Unlike Texas-Oklahoma, Alabama-Auburn, and Notre Dame-Southern Cal, this rivalry is our little secret. And who can forget Buford McGee scoring the first time he touched the ball in a college game? I can still see him rushing through the Tiger defense. You would have thought he was on his way to pick up the Heisman Trophy. The Rebels won that thrilling game 38-34.
But I can also remember Tiger fans standing and shaking their car keys at Ole Miss fans as they made an early exit from the 1983 game. Rex Dockery’s team was coming off successive 1-10 seasons and a win over the Rebels was a great way to start the season. The Liberty Bowl goal posts came down after that one. They wouldn’t come down again until November 9, 1996.
I can remember junior linebacker Damon Young making those dramatic hits on third and fourth down at the Tiger goal line in 1987, preserving a 16-10 win. The Tigers were starting the season after yet another 1-10 campaign and the heart-stopping victory was the perfect sendoff for a Charlie Bailey team that would finish the season 5-5-1.

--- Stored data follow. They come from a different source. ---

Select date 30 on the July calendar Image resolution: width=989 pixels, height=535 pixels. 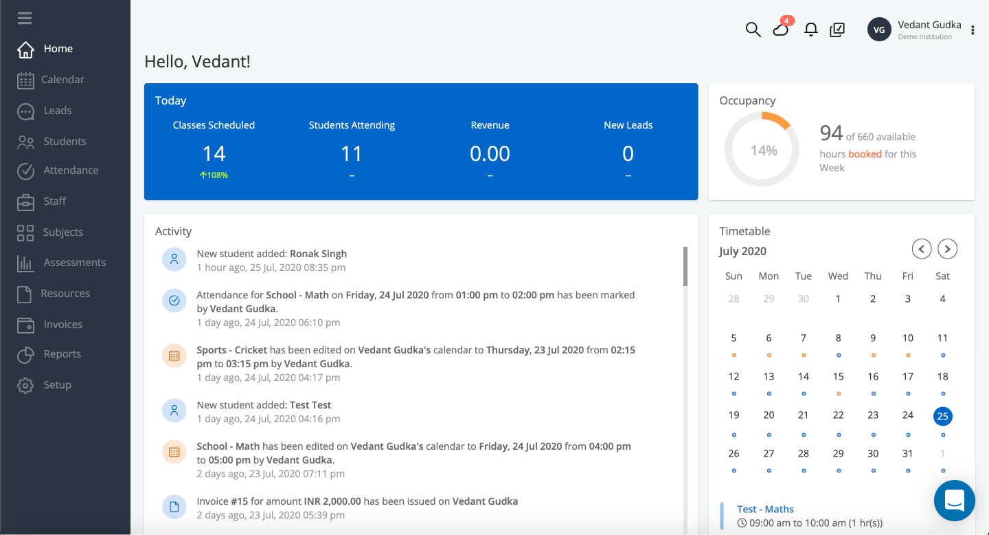point(872,453)
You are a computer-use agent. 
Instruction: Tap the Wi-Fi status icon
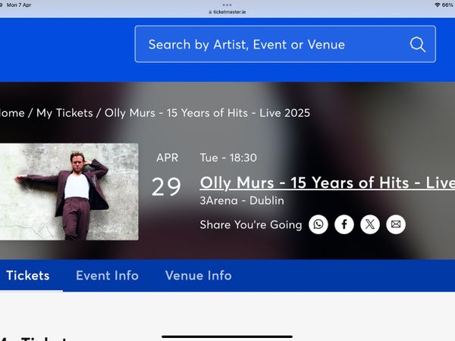pyautogui.click(x=437, y=5)
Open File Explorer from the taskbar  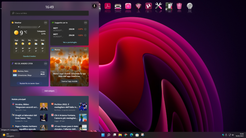tap(120, 135)
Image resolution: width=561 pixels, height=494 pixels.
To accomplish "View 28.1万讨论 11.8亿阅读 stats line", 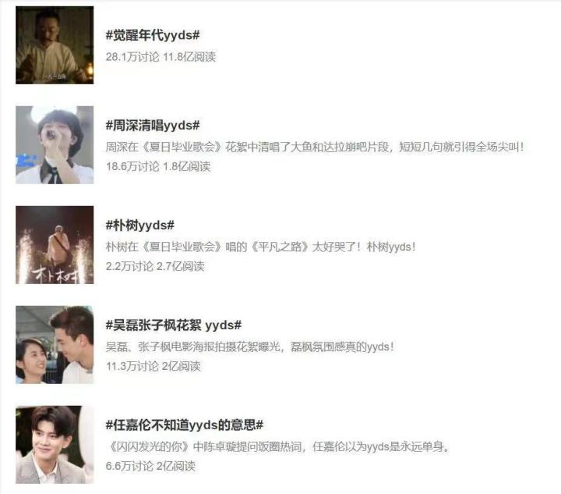I will point(161,57).
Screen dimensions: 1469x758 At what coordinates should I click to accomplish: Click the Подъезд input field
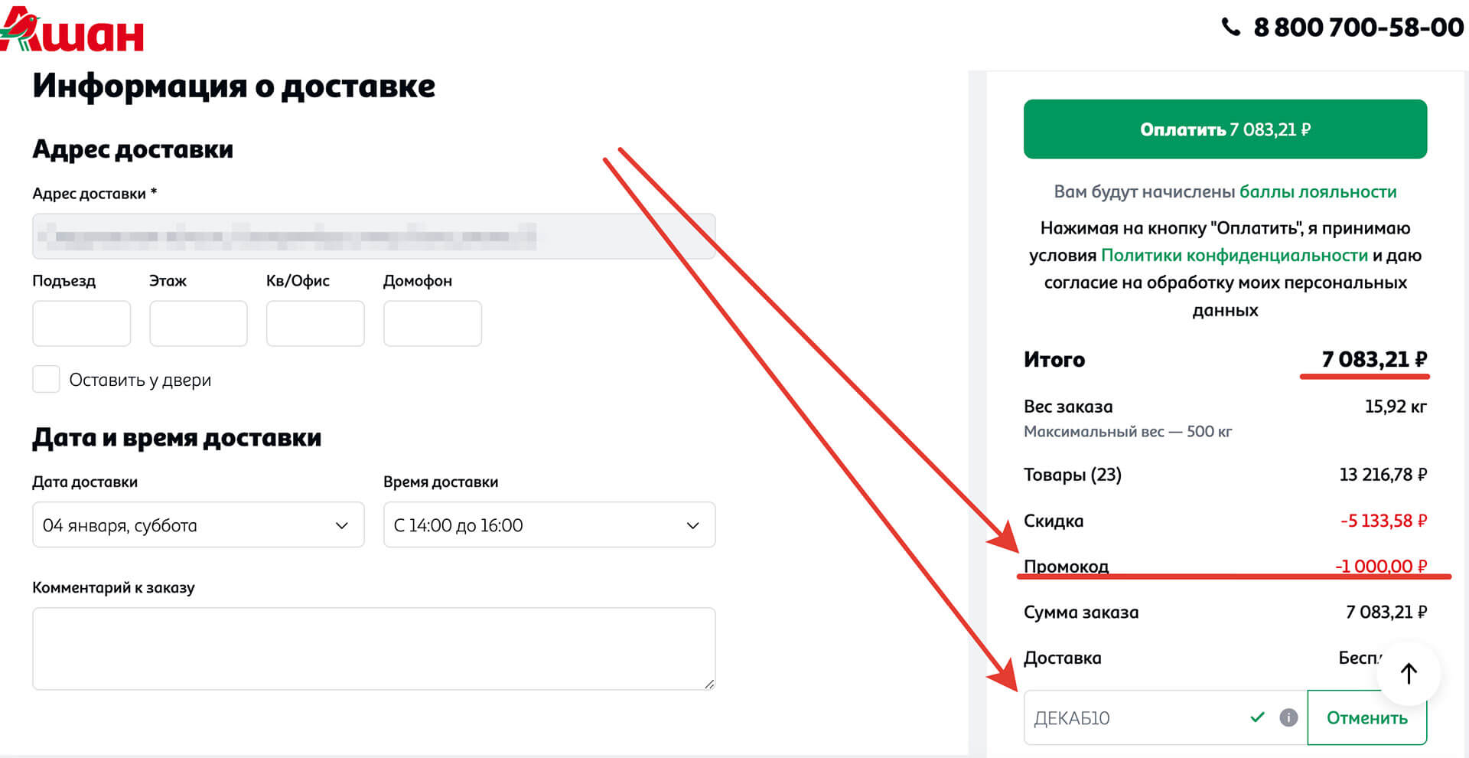point(81,323)

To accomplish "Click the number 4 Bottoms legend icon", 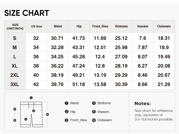I will [x=94, y=103].
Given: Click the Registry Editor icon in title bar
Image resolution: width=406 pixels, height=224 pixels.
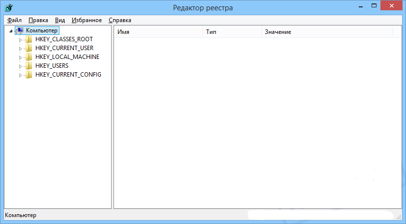Looking at the screenshot, I should point(9,7).
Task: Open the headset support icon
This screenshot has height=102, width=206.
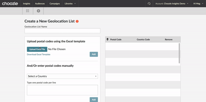Action: tap(149, 4)
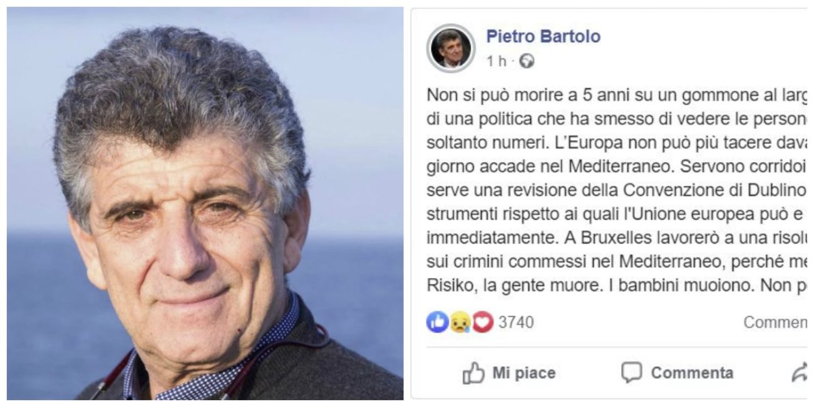Open the Pietro Bartolo profile name link
The width and height of the screenshot is (814, 407).
(x=543, y=36)
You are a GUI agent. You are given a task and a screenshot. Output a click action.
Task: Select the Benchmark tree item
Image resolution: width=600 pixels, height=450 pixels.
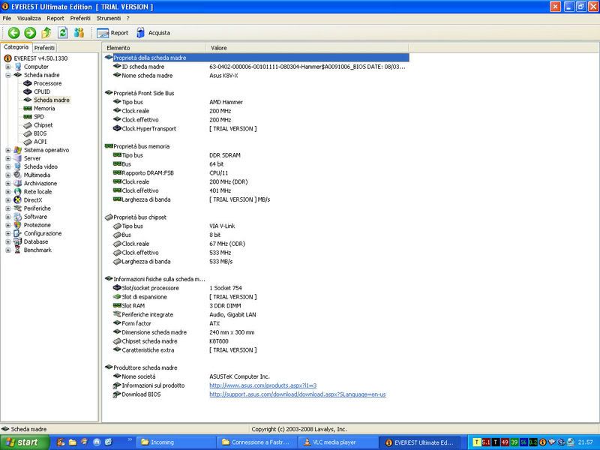38,250
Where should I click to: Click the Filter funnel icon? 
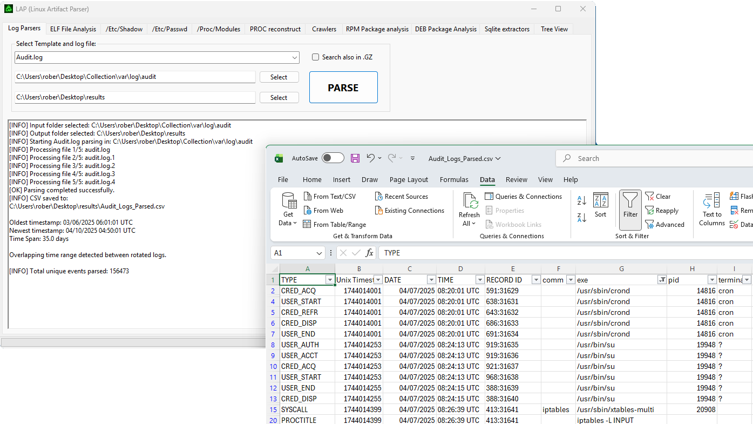point(630,201)
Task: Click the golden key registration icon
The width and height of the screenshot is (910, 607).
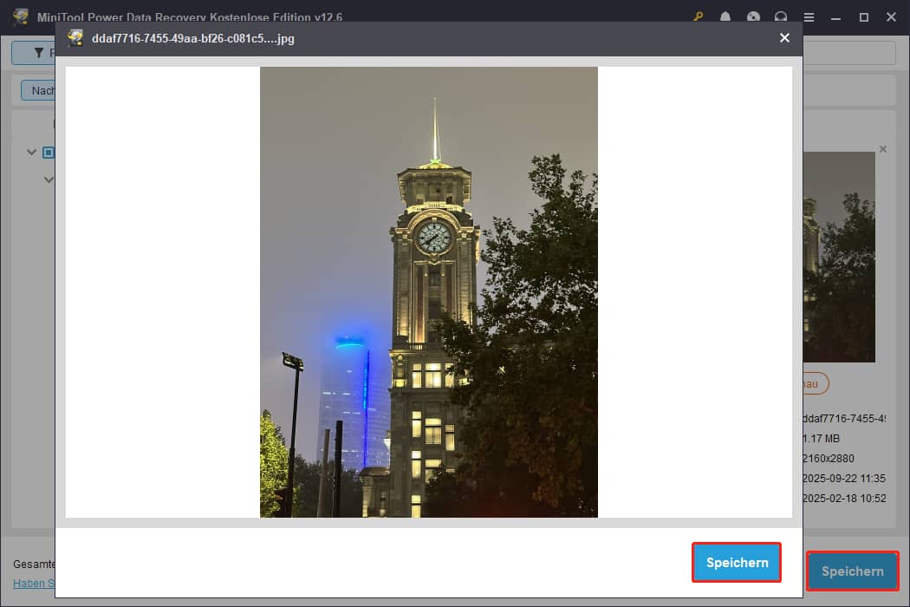Action: (x=699, y=17)
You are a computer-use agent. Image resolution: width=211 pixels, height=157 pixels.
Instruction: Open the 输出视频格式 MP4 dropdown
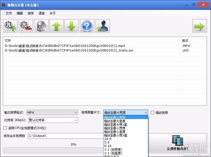tap(76, 112)
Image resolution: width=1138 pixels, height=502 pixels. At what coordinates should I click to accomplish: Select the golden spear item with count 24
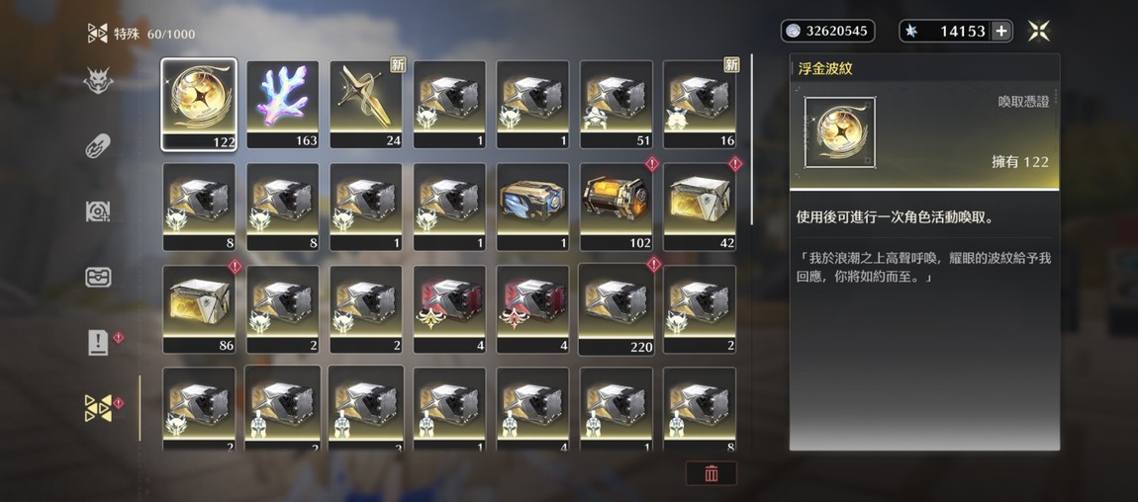pyautogui.click(x=366, y=105)
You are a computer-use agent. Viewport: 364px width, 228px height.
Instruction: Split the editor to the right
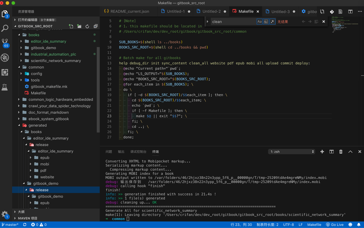(x=350, y=11)
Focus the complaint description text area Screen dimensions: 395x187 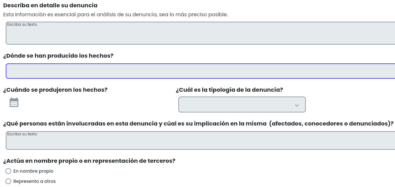coord(201,35)
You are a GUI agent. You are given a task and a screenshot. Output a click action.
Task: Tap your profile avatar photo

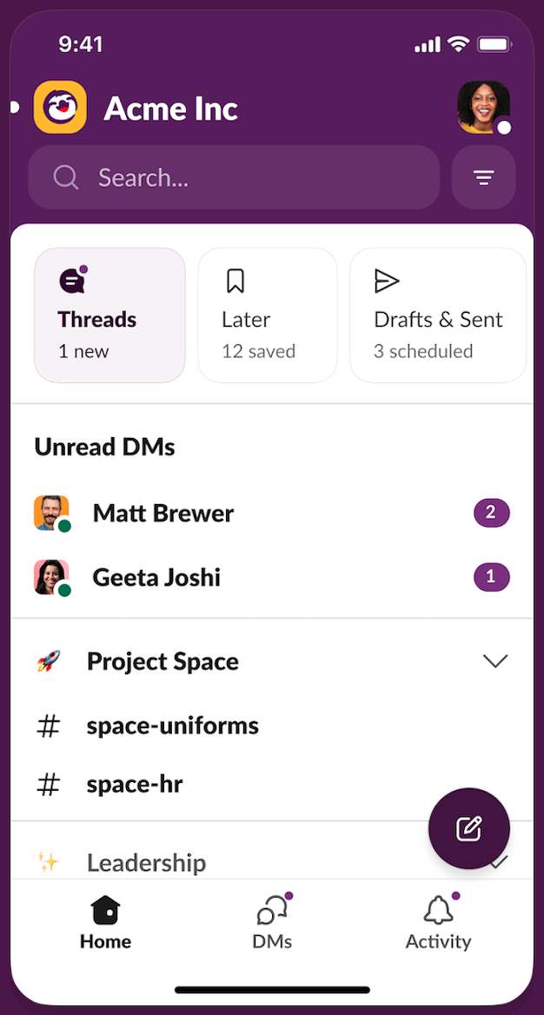[x=483, y=107]
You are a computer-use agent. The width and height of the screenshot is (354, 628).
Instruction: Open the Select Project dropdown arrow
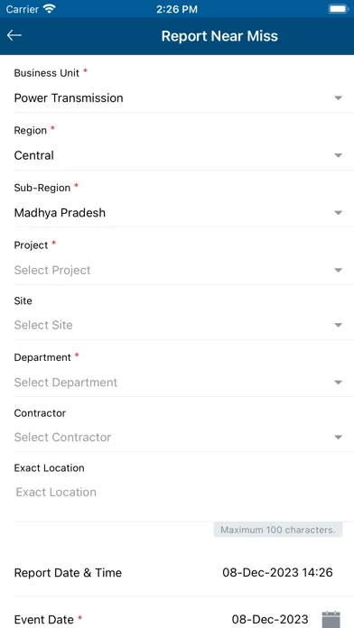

I love it when Memphis plays Ole Miss, loved it even more before officials at the University of Mississippi did away with some of the Old South trappings the school had wrapped itself in for so many years. When the Rebel football team ran onto the field to the sounds of Dixie and thousands of fans rose as one waving the Confederate flag — well, I’ll be honest with you, I’ve never felt such righteous indignation in my life. For me, that wasn’t a football feeling, it was political, pure and simple.
But that was then. Today, Ole Miss is still the biggest rival on the Memphis schedule, but somehow it’s not quite as much fun to hate them as it used to be.